Benign vascular tumor of the throat (nasopharynx)

Nasopharyngeal angiofibroma is an angiofibroma also known as juvenile nasal angiofibroma, fibromatous hamartoma, and angiofibromatous hamartoma of the nasal cavity. It is a benign but locally aggressive vascular tumor of the nasopharynx that arises from the superior margin of the sphenopalatine foramen and grows in the back of the nasal cavity. It most commonly affects adolescent males. Though it is a benign tumor, it is locally invasive and can invade the nose, cheek, orbit (frog face deformity), or brain.

==Features==
The tumor is highly vascular, meaning that it has a rich blood supply. Clinically, an individual with one may present with nosebleeds, followed by nasal obstruction and then mucus discharge from the nose.

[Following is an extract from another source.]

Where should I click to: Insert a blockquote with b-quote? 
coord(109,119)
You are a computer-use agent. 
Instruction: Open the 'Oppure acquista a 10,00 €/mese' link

Grossly, it is a firm mass that may be yellow, dark red, or even black. Histologically, it presents with several vascular spaces of varying sizes and wall thicknesses as well as fibrous or collagenous stroma with fibroblasts. Mast cells are common. Mitotic figures are usually not present.

==Etiology==
The cause is not well understood and remains under debate.

It is hypothesized by some that it may arise from a vascular source such as an AVM or as a remnant of the first branchial arch (an embryological feature).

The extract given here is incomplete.